Data extract ::
----

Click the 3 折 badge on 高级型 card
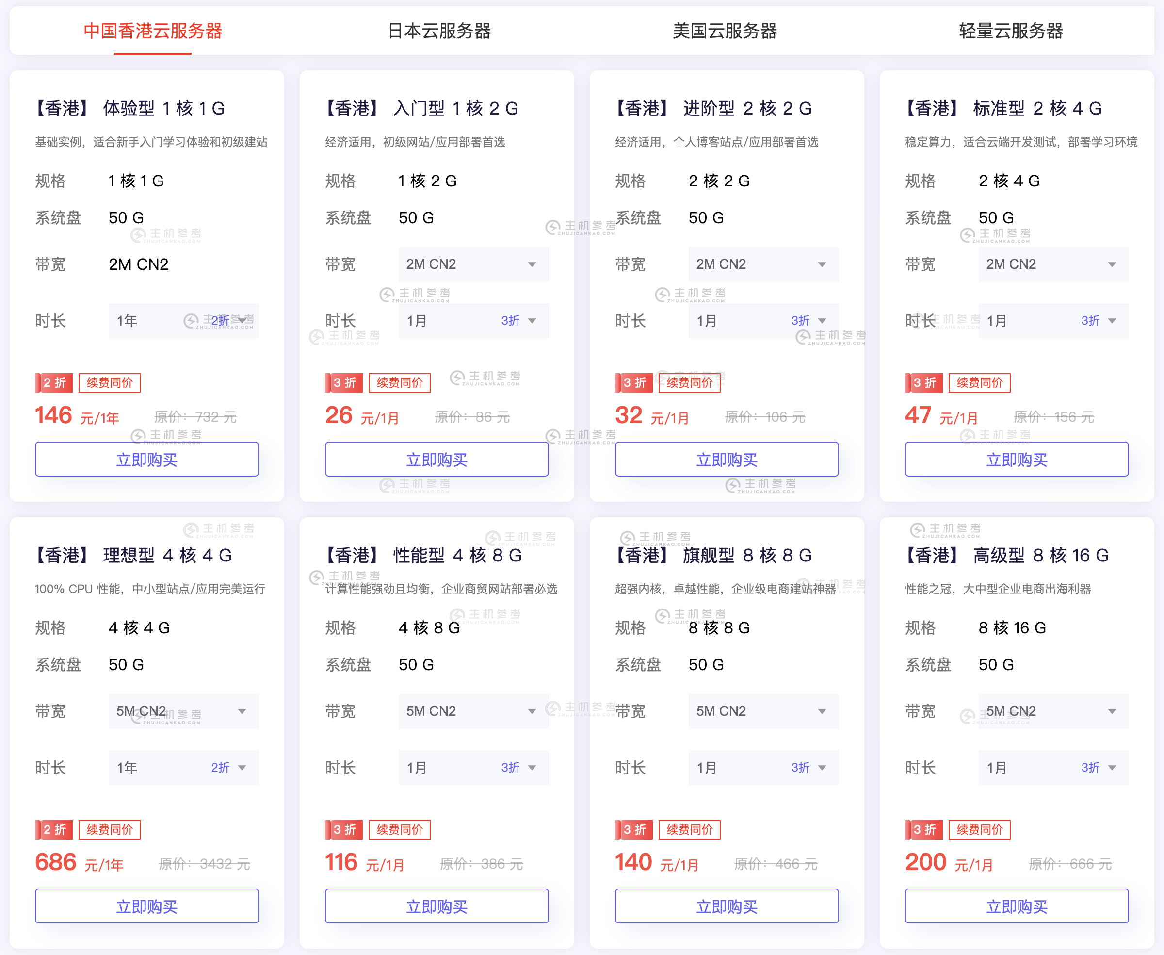 coord(924,830)
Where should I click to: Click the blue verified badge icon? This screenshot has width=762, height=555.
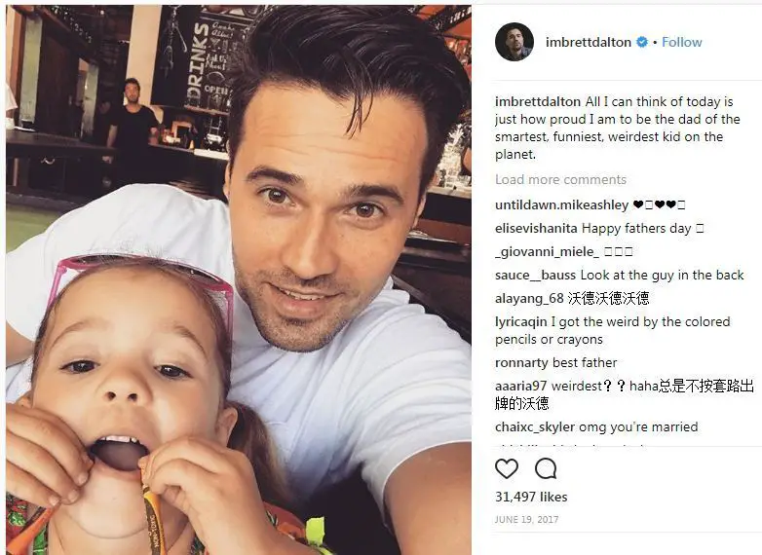(x=642, y=42)
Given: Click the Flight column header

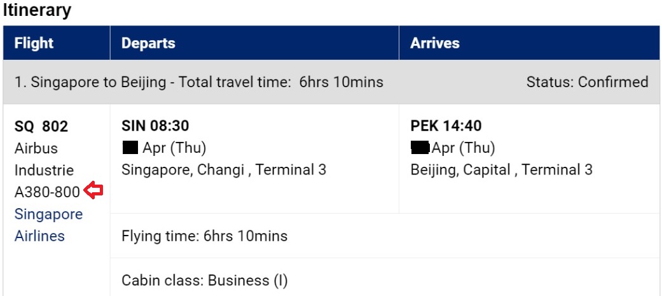Looking at the screenshot, I should pos(34,43).
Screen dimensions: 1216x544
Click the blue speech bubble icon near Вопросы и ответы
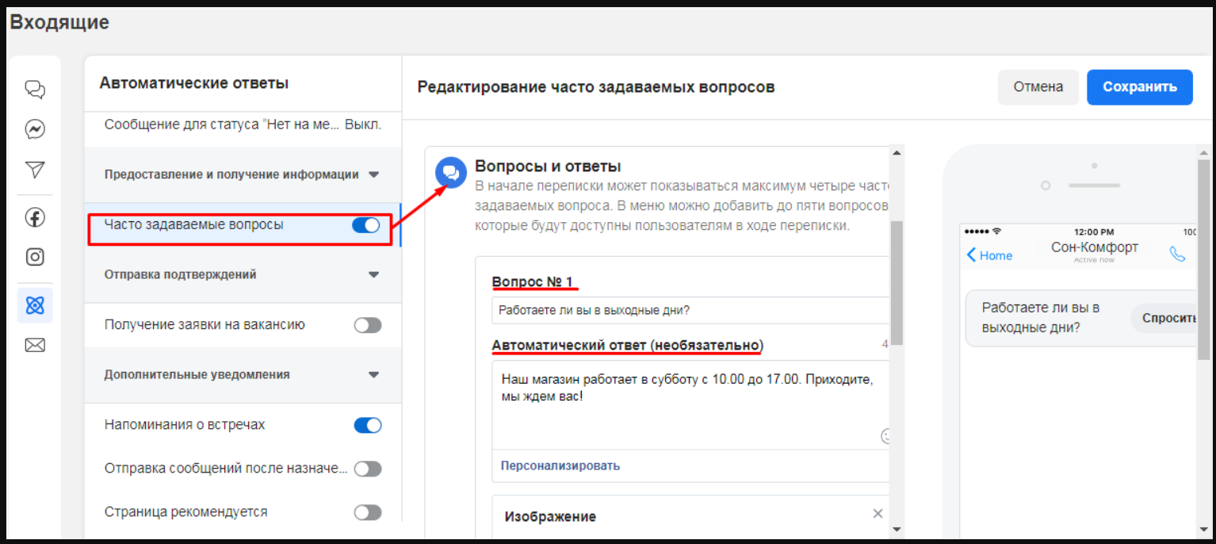click(450, 173)
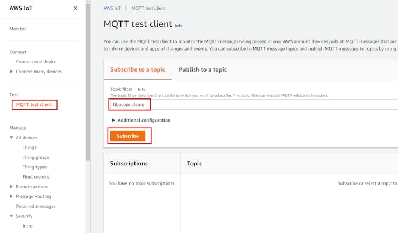Open Connect one device page
Viewport: 398px width, 233px height.
pyautogui.click(x=36, y=62)
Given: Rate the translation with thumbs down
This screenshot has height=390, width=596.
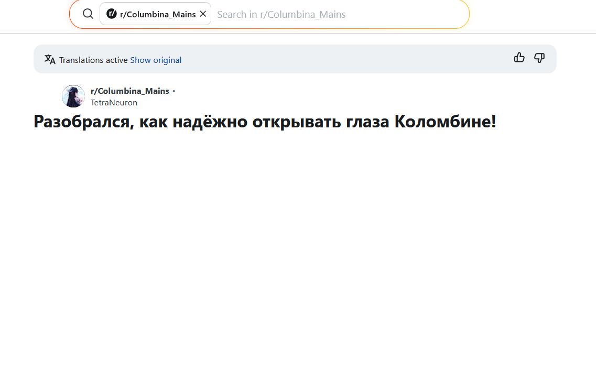Looking at the screenshot, I should [x=539, y=58].
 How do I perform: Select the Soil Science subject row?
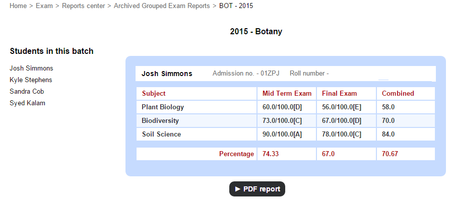pos(286,135)
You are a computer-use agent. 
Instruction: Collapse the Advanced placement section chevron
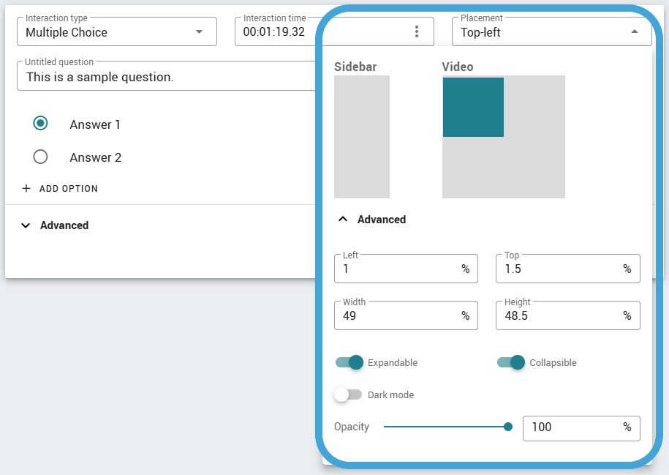click(343, 219)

----

Activity ::
Word for word, write out each line of the records, but leave the pictures behind.

Result ::
Click the 3 折 badge on 高级型 card
 coord(924,830)
Where should I click to: Click the blue verified badge icon? This screenshot has width=762, height=555.
(x=642, y=42)
Given: Click the Flight column header

Looking at the screenshot, I should pos(34,43).
Screen dimensions: 1216x544
Click the blue speech bubble icon near Вопросы и ответы
click(450, 173)
Open Connect one device page
Viewport: 398px width, 233px height.
pyautogui.click(x=36, y=62)
Given: Rate the translation with thumbs down
This screenshot has height=390, width=596.
Looking at the screenshot, I should [x=539, y=58].
 How do I perform: Select the Soil Science subject row?
pos(286,135)
You are a computer-use agent. 
Instruction: Collapse the Advanced placement section chevron
click(343, 219)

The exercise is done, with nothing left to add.